Did you know people get as much pleasure from sharing information as they do from discovering it?
The hosts of the Science of Social Media tell us all about ourselves in today’s Listen. Specifically, the psychology behind social media strategy. They tackle a ton of research to give us these 7 factors that motivate people’s engagement on social media:
- Emotion
- The want to entertain
- Our obsession with talking about ourself
- Self-expression
- Staying connected
- Social currency
- Supporting a cause
This 12-minute podcast succinctly summarizes what’s so important about these elements, and how you can use them to better your market strategy.
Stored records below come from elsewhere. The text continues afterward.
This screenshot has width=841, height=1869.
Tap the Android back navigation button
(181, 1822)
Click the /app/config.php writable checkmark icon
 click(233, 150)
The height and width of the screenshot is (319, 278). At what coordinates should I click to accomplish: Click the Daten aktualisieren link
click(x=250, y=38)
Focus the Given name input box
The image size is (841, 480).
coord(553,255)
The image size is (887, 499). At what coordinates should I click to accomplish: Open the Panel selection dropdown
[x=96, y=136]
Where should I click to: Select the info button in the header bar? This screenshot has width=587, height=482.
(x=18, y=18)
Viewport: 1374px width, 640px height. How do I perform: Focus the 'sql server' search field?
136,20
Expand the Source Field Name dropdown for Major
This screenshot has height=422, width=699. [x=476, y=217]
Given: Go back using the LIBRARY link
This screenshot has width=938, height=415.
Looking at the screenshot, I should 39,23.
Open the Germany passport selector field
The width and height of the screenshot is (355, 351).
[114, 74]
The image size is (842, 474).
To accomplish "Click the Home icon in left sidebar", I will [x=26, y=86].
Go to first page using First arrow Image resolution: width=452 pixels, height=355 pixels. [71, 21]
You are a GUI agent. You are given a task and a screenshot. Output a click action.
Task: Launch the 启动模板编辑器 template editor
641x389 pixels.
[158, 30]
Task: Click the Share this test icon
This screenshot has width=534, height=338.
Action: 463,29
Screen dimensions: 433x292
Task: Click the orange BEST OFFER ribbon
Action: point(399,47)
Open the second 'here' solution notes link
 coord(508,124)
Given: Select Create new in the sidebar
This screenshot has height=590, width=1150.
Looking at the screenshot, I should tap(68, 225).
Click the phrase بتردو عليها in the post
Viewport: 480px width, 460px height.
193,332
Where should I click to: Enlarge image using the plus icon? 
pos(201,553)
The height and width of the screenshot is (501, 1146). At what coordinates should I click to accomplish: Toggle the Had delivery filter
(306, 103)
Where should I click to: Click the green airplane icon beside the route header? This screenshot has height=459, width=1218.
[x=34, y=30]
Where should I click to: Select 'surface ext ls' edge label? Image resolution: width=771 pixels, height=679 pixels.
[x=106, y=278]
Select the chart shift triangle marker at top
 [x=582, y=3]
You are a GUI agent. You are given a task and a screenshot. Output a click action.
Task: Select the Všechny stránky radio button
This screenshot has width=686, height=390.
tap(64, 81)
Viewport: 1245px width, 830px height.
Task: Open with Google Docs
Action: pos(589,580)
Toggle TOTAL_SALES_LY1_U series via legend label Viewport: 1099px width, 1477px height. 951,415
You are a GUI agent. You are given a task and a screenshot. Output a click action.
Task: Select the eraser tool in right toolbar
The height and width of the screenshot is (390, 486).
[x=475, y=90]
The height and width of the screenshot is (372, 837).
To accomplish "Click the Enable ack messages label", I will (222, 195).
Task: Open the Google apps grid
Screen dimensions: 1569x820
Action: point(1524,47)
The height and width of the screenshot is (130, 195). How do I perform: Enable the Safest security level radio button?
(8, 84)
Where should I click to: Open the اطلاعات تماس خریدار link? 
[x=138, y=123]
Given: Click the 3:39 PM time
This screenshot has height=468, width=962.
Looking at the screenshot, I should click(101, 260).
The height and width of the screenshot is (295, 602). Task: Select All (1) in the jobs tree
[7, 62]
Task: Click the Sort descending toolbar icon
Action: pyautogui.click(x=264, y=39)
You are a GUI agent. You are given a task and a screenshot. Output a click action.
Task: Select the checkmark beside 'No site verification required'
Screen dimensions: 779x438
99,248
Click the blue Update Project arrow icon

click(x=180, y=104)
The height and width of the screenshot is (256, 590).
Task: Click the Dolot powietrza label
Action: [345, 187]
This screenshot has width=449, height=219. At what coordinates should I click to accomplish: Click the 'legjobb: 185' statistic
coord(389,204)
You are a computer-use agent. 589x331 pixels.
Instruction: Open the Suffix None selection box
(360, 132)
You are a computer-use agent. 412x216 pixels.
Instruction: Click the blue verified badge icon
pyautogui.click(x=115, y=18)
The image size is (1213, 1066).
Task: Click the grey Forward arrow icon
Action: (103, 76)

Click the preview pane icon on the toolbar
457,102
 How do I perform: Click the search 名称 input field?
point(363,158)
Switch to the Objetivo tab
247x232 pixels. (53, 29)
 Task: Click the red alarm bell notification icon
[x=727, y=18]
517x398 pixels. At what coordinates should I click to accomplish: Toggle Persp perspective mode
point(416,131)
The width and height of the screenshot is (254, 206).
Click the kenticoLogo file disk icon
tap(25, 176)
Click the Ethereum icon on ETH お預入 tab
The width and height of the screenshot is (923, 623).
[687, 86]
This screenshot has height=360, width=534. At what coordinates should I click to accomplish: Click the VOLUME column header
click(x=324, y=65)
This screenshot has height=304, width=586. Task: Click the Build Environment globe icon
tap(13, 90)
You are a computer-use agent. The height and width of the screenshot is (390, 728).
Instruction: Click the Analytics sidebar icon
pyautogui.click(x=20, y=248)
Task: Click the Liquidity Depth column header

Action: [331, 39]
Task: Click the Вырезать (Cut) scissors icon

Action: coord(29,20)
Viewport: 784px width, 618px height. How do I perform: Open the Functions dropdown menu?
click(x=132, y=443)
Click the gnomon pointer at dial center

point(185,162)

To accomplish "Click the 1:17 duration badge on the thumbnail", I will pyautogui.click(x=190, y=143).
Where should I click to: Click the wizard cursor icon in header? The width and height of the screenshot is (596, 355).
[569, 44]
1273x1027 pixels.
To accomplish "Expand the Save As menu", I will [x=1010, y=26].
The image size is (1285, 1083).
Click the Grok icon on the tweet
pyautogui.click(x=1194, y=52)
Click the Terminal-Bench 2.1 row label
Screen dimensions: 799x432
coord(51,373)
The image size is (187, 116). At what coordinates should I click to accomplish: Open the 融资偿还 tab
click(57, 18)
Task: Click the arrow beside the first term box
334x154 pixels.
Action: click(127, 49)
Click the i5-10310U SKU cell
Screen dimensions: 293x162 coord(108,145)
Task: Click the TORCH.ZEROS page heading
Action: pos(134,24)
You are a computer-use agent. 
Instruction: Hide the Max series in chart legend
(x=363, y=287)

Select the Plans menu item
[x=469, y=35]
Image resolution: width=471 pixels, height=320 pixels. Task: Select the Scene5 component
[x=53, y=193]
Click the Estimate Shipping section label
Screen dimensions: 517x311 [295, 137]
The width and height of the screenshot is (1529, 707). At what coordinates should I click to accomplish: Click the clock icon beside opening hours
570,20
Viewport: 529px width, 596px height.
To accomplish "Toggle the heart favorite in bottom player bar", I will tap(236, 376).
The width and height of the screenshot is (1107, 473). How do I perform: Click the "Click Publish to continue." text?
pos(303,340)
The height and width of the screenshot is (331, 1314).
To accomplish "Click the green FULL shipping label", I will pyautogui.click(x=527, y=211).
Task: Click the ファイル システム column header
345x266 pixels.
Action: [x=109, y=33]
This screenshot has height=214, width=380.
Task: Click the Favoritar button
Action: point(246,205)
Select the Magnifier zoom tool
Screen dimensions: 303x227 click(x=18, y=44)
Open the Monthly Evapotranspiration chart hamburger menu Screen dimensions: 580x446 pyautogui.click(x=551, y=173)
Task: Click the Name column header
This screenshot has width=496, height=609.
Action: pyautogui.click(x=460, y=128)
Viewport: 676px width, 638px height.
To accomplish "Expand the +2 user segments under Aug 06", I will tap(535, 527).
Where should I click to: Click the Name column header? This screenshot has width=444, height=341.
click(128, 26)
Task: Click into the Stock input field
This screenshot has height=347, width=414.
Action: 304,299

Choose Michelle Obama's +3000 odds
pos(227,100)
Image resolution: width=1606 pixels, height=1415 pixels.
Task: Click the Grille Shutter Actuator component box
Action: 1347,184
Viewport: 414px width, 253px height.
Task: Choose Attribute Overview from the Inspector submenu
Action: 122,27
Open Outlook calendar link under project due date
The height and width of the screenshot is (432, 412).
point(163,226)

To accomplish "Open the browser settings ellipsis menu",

Key points are timestamped below:
- (2:10) Emotions and how social media literally fills our brains with dopamine and oxytocin with every like and share.
- (2:45) The 7 emotions that drive social sharing.
- (3:25) People share to entertain, inspire, and be useful to others, asking themselves (consciously or not), “Will others find this interesting?”
- (4:43) We love talking about ourselves. In fact, 30-40% of all speech is dedicated to talking about ourselves. That percentage jumps to 80% when we go online.
- (5:55) How a study showed psychological arousal to be nearly as intense when a person saw their favorite brand’s logo vs. when they saw a photo of their closest friend.
- (6:20) Self-expression and the concept of the “Ideal Self”.
- (7:50) Staying connected — 78% of people share information to stay in contact with people they would otherwise lose track of.
- (9:10) Social currency is why breaking news does so well on social media, because people want to be the first to share something.
- (9:55) The unified theory of what makes something interesting.
- (10:20) Supporting a cause — 84% of people report to have shared a cause they support on social media.
- (11:20) How brands can authentically support a cause.
::Wipes sweat from brows::
Okay, that was a lot. But we didn’t even include everything! Every second of this podcast is a juicy nugget of information. Highly worth it, if you ask us.